» **Supplied material**:
================================

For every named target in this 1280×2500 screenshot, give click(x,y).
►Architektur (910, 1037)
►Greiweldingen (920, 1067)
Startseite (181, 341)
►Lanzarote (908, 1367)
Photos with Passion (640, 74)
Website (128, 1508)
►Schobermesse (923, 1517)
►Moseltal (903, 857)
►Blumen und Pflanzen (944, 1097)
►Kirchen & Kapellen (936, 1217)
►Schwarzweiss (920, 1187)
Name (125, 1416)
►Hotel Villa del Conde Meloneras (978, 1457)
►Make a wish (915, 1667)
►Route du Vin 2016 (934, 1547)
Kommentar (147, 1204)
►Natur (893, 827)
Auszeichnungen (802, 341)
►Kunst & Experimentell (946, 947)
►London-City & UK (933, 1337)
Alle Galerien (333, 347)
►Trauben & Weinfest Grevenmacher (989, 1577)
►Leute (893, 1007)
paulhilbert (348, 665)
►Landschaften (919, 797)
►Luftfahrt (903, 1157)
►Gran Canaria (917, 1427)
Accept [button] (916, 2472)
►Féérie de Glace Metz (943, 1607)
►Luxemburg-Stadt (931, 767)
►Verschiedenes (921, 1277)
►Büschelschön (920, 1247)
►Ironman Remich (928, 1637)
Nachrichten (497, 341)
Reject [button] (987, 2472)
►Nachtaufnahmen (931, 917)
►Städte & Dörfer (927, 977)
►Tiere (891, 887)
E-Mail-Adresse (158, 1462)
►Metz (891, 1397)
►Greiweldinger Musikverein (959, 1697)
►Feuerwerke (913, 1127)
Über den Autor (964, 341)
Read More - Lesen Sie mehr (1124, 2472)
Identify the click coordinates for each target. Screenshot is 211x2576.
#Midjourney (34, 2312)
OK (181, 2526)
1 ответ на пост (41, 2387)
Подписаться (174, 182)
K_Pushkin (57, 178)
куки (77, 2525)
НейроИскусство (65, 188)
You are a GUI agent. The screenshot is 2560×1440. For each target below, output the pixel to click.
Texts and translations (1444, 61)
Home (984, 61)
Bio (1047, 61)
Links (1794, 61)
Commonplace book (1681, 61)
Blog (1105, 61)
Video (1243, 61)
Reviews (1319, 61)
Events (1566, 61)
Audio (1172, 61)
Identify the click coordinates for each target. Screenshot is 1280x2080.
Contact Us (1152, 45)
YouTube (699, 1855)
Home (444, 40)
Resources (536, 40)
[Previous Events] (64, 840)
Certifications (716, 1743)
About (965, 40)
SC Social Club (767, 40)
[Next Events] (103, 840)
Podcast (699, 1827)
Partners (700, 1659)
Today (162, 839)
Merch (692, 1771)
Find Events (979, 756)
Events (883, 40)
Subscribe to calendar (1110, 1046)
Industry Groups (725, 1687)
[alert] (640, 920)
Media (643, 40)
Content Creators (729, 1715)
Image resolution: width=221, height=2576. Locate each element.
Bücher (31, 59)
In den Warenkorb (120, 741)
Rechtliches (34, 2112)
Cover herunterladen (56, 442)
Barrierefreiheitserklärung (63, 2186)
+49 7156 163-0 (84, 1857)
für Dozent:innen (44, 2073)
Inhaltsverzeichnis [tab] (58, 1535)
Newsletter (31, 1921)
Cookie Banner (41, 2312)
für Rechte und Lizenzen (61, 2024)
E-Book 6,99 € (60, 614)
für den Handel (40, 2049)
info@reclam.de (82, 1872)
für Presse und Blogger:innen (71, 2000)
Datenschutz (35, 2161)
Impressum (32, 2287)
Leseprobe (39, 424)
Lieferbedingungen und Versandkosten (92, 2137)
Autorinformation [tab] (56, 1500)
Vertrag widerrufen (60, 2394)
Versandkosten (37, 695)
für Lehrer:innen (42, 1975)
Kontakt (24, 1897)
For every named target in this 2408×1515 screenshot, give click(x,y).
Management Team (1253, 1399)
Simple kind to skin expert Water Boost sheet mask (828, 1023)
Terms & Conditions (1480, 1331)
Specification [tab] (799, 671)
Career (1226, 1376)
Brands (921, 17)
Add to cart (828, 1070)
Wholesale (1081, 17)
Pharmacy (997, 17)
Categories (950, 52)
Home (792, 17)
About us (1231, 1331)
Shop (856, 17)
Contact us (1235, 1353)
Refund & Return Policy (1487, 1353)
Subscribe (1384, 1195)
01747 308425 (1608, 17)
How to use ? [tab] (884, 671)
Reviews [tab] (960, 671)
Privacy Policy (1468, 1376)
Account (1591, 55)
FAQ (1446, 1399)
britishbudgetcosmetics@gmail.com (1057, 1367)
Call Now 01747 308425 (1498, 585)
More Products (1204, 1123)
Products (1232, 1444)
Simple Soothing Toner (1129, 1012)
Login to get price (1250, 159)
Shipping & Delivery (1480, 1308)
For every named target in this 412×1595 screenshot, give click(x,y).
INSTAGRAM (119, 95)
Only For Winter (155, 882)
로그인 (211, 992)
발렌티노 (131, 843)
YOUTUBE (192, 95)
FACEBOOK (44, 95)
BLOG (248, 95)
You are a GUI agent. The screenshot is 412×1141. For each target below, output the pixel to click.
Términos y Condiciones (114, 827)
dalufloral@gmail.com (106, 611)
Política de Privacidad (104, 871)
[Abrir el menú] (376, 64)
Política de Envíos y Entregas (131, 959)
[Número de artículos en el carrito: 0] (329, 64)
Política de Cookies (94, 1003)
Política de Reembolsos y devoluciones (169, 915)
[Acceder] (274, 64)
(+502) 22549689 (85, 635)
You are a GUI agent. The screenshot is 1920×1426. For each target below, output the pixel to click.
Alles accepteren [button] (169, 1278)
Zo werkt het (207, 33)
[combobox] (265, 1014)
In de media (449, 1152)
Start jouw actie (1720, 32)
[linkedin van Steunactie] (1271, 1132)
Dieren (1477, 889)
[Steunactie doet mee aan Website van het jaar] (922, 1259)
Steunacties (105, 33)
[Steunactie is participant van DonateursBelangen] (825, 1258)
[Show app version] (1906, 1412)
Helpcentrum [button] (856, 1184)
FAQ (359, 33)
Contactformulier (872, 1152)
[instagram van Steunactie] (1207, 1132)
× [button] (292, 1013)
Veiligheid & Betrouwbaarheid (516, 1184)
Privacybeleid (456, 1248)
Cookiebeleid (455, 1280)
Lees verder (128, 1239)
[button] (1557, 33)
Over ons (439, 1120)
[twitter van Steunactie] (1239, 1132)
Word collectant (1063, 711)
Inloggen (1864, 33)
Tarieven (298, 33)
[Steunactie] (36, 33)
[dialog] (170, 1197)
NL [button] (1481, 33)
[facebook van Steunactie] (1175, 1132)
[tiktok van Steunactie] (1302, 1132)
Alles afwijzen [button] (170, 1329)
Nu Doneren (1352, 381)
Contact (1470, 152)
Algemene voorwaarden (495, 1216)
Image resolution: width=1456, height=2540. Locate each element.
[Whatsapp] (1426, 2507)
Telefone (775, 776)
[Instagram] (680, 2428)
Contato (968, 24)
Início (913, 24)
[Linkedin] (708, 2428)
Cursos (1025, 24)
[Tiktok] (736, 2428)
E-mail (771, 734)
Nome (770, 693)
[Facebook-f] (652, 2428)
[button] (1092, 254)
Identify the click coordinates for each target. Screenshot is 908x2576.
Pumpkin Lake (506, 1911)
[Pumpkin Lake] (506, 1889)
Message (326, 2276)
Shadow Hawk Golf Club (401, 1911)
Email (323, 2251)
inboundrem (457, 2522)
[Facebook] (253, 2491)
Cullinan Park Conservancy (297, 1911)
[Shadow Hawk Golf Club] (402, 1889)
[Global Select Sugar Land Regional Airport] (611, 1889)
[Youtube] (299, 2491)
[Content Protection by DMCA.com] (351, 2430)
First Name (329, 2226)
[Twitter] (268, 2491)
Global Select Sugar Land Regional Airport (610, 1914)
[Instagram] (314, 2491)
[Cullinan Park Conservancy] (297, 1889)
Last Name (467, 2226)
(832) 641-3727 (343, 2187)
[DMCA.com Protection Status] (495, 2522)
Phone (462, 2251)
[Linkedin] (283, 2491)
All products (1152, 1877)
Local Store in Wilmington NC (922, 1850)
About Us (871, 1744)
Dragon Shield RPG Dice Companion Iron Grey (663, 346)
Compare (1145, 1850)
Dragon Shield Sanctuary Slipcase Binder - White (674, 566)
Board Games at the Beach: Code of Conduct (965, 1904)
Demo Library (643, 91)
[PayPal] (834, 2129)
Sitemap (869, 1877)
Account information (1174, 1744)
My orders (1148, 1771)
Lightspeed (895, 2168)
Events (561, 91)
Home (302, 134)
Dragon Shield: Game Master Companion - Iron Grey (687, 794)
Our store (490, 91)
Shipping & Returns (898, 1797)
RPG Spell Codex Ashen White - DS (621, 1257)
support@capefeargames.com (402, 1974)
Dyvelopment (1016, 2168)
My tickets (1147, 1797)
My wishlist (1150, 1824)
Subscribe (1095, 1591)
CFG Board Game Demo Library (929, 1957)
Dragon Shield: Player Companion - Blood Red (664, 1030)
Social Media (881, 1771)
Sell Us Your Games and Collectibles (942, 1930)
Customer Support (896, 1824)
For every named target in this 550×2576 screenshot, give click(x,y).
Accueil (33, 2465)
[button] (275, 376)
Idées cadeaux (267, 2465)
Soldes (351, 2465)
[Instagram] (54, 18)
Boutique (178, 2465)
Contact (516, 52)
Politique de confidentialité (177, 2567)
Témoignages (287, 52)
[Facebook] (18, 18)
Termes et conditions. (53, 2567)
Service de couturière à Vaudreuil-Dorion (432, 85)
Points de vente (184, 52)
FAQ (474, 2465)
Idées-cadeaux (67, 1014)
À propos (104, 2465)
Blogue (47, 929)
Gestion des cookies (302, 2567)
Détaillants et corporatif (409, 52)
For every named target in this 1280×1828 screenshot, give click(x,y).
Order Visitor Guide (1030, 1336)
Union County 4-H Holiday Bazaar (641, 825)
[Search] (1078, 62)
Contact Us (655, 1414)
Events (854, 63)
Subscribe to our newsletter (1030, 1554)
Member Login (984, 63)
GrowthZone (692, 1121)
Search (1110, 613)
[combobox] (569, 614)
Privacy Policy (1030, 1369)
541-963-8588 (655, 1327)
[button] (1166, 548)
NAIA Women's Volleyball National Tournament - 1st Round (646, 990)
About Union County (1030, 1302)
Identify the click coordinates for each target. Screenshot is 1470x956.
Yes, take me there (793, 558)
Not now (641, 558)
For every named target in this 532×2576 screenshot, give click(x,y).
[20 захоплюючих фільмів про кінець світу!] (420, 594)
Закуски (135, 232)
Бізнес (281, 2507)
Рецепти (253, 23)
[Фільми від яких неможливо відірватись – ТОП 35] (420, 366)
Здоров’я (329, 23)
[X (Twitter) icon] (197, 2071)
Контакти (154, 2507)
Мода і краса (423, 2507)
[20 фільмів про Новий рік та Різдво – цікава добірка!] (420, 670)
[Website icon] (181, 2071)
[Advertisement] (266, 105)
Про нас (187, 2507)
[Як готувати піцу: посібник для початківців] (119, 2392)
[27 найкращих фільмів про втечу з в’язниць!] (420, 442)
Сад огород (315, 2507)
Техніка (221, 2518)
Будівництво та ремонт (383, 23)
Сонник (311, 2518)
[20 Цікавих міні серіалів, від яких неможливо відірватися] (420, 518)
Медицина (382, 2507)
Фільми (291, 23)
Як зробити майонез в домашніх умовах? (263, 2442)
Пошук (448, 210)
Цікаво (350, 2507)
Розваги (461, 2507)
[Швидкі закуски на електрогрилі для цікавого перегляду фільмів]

================================

» **What to produce**: Looking at the data above, return every line from the one with "Cover herunterladen (56, 442)" down to the one with "Call Now 01747 308425 (1498, 585)", exactly and inclusively.

» **Task output**:
Cover herunterladen (56, 442)
Barrierefreiheitserklärung (63, 2186)
+49 7156 163-0 (84, 1857)
für Dozent:innen (44, 2073)
Inhaltsverzeichnis [tab] (58, 1535)
Newsletter (31, 1921)
Cookie Banner (41, 2312)
für Rechte und Lizenzen (61, 2024)
E-Book 6,99 € (60, 614)
für den Handel (40, 2049)
info@reclam.de (82, 1872)
für Presse und Blogger:innen (71, 2000)
Datenschutz (35, 2161)
Impressum (32, 2287)
Leseprobe (39, 424)
Lieferbedingungen und Versandkosten (92, 2137)
Autorinformation [tab] (56, 1500)
Vertrag widerrufen (60, 2394)
Versandkosten (37, 695)
für Lehrer:innen (42, 1975)
Kontakt (24, 1897)
For every named target in this 2408×1515 screenshot, give click(x,y).
Management Team (1253, 1399)
Simple kind to skin expert Water Boost sheet mask (828, 1023)
Terms & Conditions (1480, 1331)
Specification [tab] (799, 671)
Career (1226, 1376)
Brands (921, 17)
Add to cart (828, 1070)
Wholesale (1081, 17)
Pharmacy (997, 17)
Categories (950, 52)
Home (792, 17)
About us (1231, 1331)
Shop (856, 17)
Contact us (1235, 1353)
Refund & Return Policy (1487, 1353)
Subscribe (1384, 1195)
01747 308425 (1608, 17)
How to use ? [tab] (884, 671)
Reviews [tab] (960, 671)
Privacy Policy (1468, 1376)
Account (1591, 55)
FAQ (1446, 1399)
britishbudgetcosmetics@gmail.com (1057, 1367)
Call Now 01747 308425 (1498, 585)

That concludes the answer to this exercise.